Calculate mean and standard deviation

  1. Study Hours - Independent Variable
mean(DatasetA$StudyHours)
## [1] 6.135609
sd(DatasetA$StudyHours)
## [1] 1.369224
  1. Exam Score - Dependent Variable
mean(DatasetA$ExamScore)
## [1] 90.06906
sd(DatasetA$ExamScore)
## [1] 6.795224

Create Histograms for IV - Study Hours

hist(DatasetA$StudyHours,
     main = "StudyHours",
     breaks = 20,
     col = "lightblue",
     border = "white",
     cex.main = 1,
     cex.axis = 1,
     cex.lab = 1)

The variable “StudyHours” appears normally distributed. The data looks symmetrical (most data is in the middle). The data also appears to have a proper bell curve.

Create Histograms for DV - Exam Scores

hist(DatasetA$ExamScore,
     main = "ExamScore",
     breaks = 20,
     col = "lightblue",
     border = "white",
     cex.main = 1,
     cex.axis = 1,
     cex.lab = 1)

The variable “StudyHours” appears normally distributed. The data looks symmetrical (most data is in the middle). The data also appears to have a proper bell curve.
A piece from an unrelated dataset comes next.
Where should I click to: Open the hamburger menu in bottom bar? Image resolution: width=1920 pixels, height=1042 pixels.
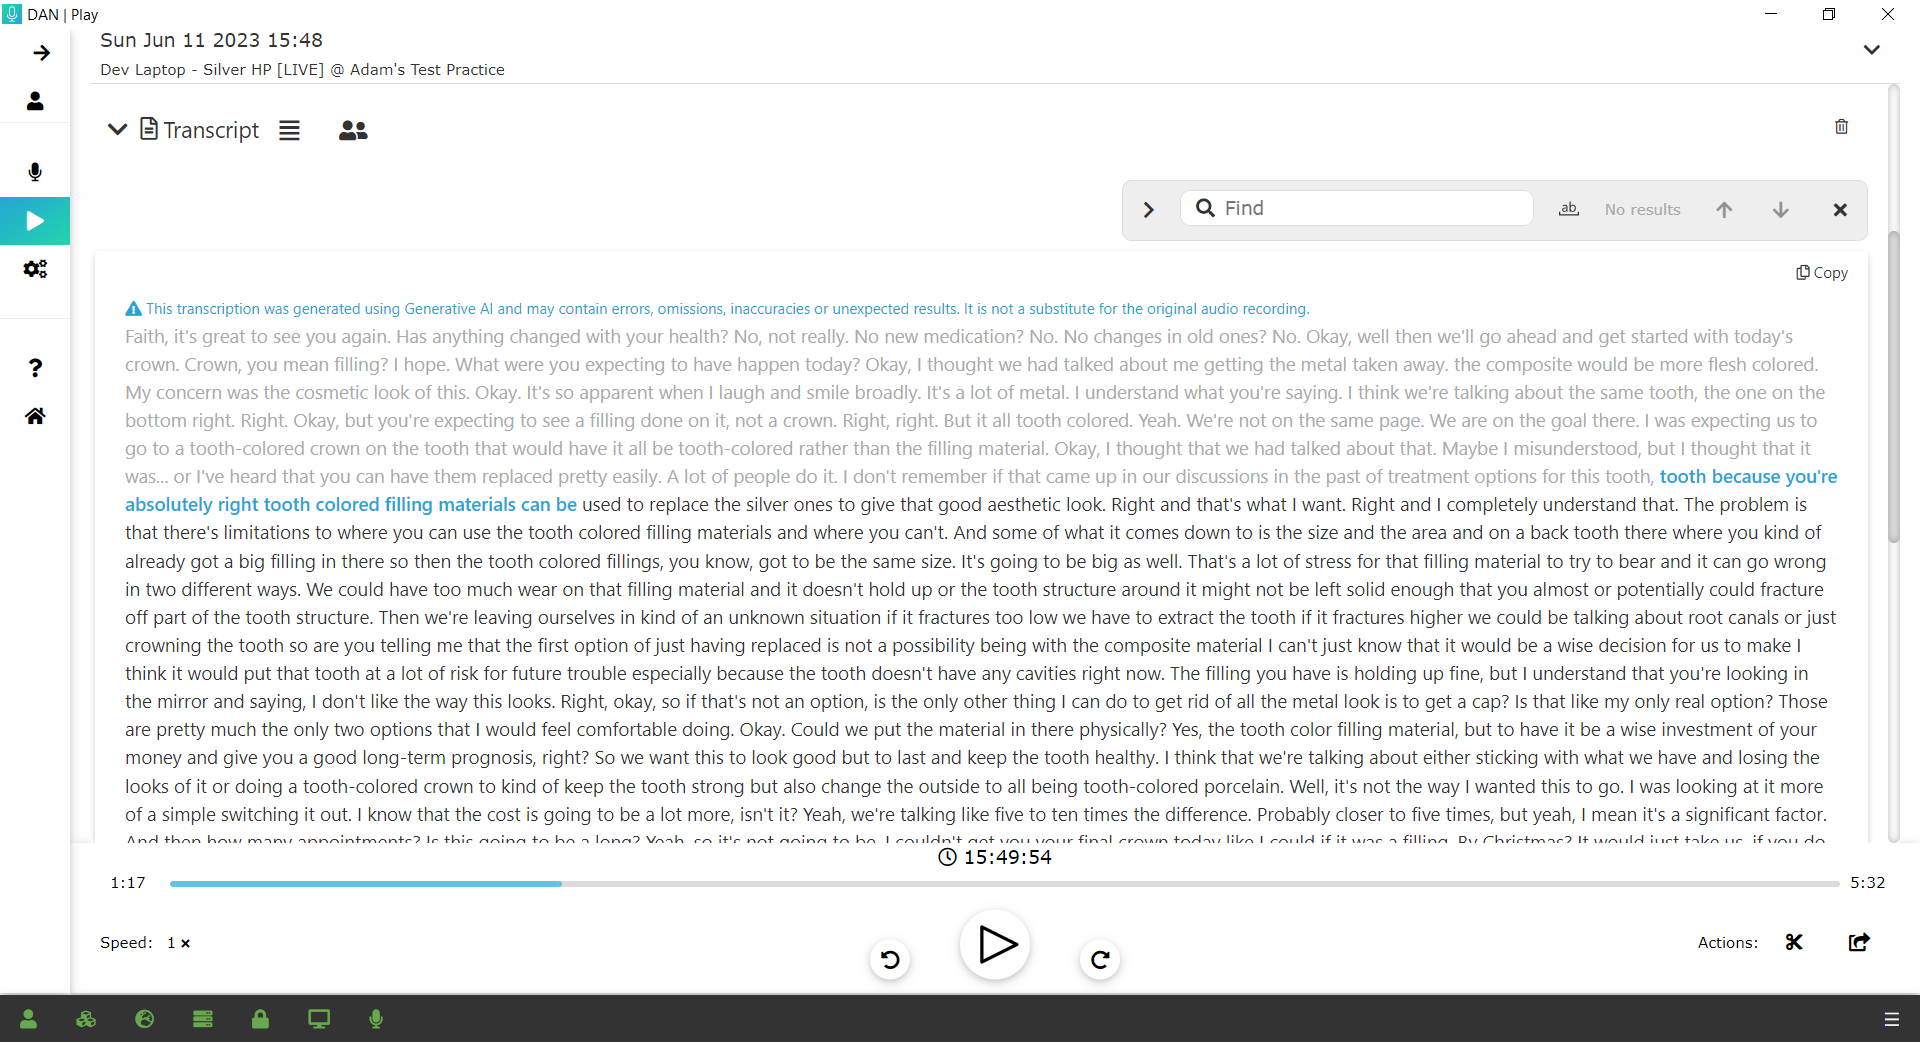coord(1891,1019)
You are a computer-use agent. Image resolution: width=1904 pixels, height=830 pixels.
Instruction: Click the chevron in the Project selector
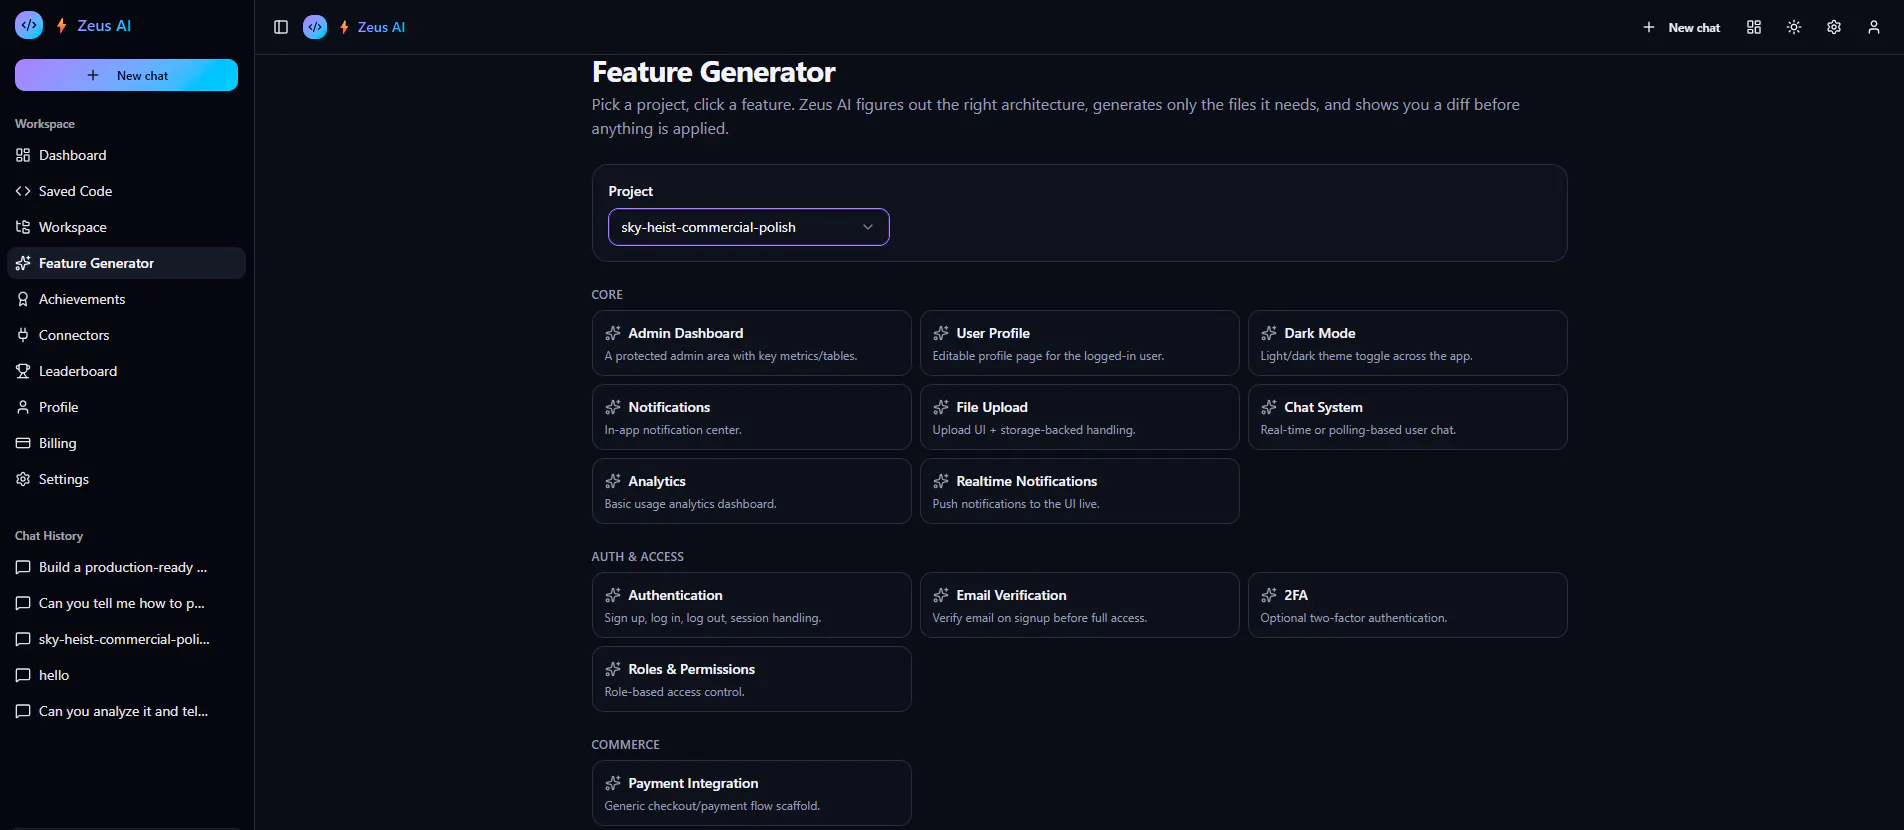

Conduct Shapiro–Wilk tests for to check the normality of each variable

  1. StudyHours
shapiro.test(DatasetA$StudyHours)
## 
##  Shapiro-Wilk normality test
## 
## data:  DatasetA$StudyHours
## W = 0.99388, p-value = 0.9349

The Shaprio-Wilk p-value for StudyHours normality test is greater than 0.05 (0.93), so the data is normal

  1. ExamScore
shapiro.test(DatasetA$ExamScore) 
## 
##  Shapiro-Wilk normality test
## 
## data:  DatasetA$ExamScore
## W = 0.96286, p-value = 0.006465

The Shaprio-Wilk p-value for ExamScore normality test is less than 0.05 (0.0064), so the data is not normal

Correlation Analysis

cor.test(DatasetA$StudyHours, DatasetA$ExamScore, method = "spearman")
## Warning in cor.test.default(DatasetA$StudyHours, DatasetA$ExamScore, method =
## "spearman"): Cannot compute exact p-value with ties
## 
##  Spearman's rank correlation rho
## 
## data:  DatasetA$StudyHours and DatasetA$ExamScore
## S = 16518, p-value < 2.2e-16
## alternative hypothesis: true rho is not equal to 0
## sample estimates:
##       rho 
## 0.9008825

The Spearman Correlation test was selected because one of the variables was abnormally distributed according to the histograms and the Shapiro-Wilk tests. The p-value (probability value) is 2.2e-16, which is below .05. This means the results are statistically significant. The alternate hypothesis is supported. The rho-value is 0.9008825
The correlation is positive, which means as StudyHours increases, ExamScore increases. The correlation value is greater 0.50, which means the relationship is strong.

Scatterplots

library(ggpubr)
## Loading required package: ggplot2
ggscatter(
  DatasetA,
  x = "StudyHours",
  y = "ExamScore",
  add = "reg.line",
  xlab = "Study Hours",
  ylab = "Exam Score"
)

A Spearmans correlation analysis was conducted to examine the relationship between Study Hours and Exam Score The independent variable is Study Hours had a mean of 6.14 and a standard deviation of 1.37. The dependent variable is Exam Score had mean of 90.07 and a standard deviation of 6.80. Correlation coefficient rho = 0.90, p-value < 2.2e-16 which is less than 0.05 The relationship was positive and strong. As Study Hours increased the Exam Scores increased.

Results Report

Study Hours (M = 6.14, SD = 1.37) was correlated with Exam Scores (M = 90.07, SD = 6.80), ρ = 0.90, p < 0.001 The relationship was positive and strong. As the study time increased the exams scores increased.